2009 ve 2010 yılları Risale-i Nur dairesinden nice çınar gibi dâvâ adamlarını aramızdan alıp götürmüştü. Geçen hafta Cuma günü sabahı, Ümit Gültekin Ağabeyin vefat ettiği haberini değerli kardeşim İbrahim Vapur’dan aldım.
Hüseyin Güleryüz ve Sabahattin kardeşlerle İnebolu’ya hareket ettik. Öğle namazını müteakip Yeni Cami’de cenaze namazını kalabalık bir cemaatle kıldık. Konvoy eşliğinde, İslâm Tepesi yamaçlarındaki Avara Mezarlığına ulaştık. Karadeniz’e nazır bir yamaçta hazırlanmış kabrine defnettik. Baş ucunda iki selvi ağacı göklere yükseliyordu. Nur dairesinden koca bir çınar daha ebedler memleketine göç etmişti. 11 Eylül 1935 yılında doğan Ümit Ağabey, 12 Şubat 2010 tarihinde yetmiş beş yaşında iken vefat etmiş, fakat o hayatın yarım asra yakın bir bölümü sırf Risale-i Nur hizmetleriyle geçmişti. Ona ne mutlu!
Okunan aşr-ı şeriften sonra, kabri başında Risale-i Nur’dan son bir ders daha yaptık. Avara Mezarlığı yamaçlarında, seyyar mikrofondan dalga dalga üstadımızın beyanları yankılanıyordu. “Sizlere müjde! Mevt (ölüm) idam değil, hiçlik değil, fena değil, inkıraz değil, sönmek değil, firak-ı ebedi (ebedi ayrılık) değil, adem değil, tesadüf değil, fâilsiz bir in’idam değil. Belki bir Fâil-i Hakim-i Rahim tarafından bir terhistir, bir tebdil-i mekândır. Saadet-i ebediye tarafına, vatan-ı aslilerine bir sevkiyattır. Yüzde doksan dokuz ahbabın mecmaı olan âlem-i berzaha bir visal (kavuşma) kapısıdır.” Ümit ediyorum ki, hayatta olanlar gibi Ümit Gültekin Ağabey de, çok sevdiği bu dersi dinliyordu. Mekânı cennet olsun. Allah, onu da diğer Nur Talebeleri gibi hem Üstada hem de Resülullah’a (asm) kavuştursun, amin.

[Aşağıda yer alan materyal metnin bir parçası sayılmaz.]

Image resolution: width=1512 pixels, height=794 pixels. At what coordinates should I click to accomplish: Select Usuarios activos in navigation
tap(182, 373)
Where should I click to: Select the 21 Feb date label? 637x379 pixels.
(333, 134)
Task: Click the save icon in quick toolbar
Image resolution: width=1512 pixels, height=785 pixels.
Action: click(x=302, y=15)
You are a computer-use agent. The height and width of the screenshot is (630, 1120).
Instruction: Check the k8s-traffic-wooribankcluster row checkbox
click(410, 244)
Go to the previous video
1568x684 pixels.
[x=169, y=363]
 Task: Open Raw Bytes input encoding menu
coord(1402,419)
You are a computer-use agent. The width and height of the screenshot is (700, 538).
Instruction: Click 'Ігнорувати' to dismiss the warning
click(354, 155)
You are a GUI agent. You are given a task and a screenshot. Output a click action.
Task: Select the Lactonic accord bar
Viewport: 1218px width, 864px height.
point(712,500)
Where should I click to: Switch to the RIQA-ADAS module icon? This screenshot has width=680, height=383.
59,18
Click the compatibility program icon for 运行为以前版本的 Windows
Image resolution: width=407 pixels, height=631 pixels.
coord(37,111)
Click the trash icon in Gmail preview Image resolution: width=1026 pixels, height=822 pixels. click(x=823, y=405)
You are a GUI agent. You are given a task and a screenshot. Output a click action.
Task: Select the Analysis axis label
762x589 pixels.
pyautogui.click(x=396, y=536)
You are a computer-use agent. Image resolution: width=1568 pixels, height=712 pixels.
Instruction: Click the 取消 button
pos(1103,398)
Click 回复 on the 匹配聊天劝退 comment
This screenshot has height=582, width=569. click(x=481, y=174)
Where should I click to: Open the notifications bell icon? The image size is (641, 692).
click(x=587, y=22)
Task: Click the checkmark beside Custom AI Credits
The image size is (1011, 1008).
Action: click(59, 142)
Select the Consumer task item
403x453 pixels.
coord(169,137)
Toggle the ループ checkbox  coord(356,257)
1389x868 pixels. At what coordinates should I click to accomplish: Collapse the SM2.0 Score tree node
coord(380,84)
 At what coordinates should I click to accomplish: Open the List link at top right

Ankara’ya dönüş yolunda, Kastamonu’da mülkiyeti satın alınan yeni dershaneyi, Bediüzzaman Hazretlerinin sekiz sene kaldığı ve restore edilen evini ve Yeni Asya büromuzu ziyaret ettik. Nasrullah Camii’nde akşam namazı için gittiğimizde, şadırvan başında abdest alırken Üstadımızı hayal ettim. Namazda, sanki Üstadımızla birlikte namaz kılıyor gibi bir hisse kapıldım.
Namazdan sonra Çaycı Emin Ağabeyin şadırvan başında “Sen nerelisin kurban?” deyişini, “Ben Bitlisliyim kardaşım. Sen nerelisin?” diye süren Üstadla kısa konuşmalarını tahayyül ettim. Sonra sekiz yıl süren Üstadın sürgün yıllarını düşündüm. O günlerden bu günlere geldiğimiz noktayı ve Risale-i Nur’un manevi fetihlerini tasavvur ettim ve Allah’a binlerce şükrettim. Ankara’ya ulaştığımız zaman gece saat yirmi biri gösteriyordu.
asyanur.info samicebeci.net (YouTube-Sami Cebeci videoları) (YouTube-Sami Cebeci ile canlı Risale-i Nur dersleri)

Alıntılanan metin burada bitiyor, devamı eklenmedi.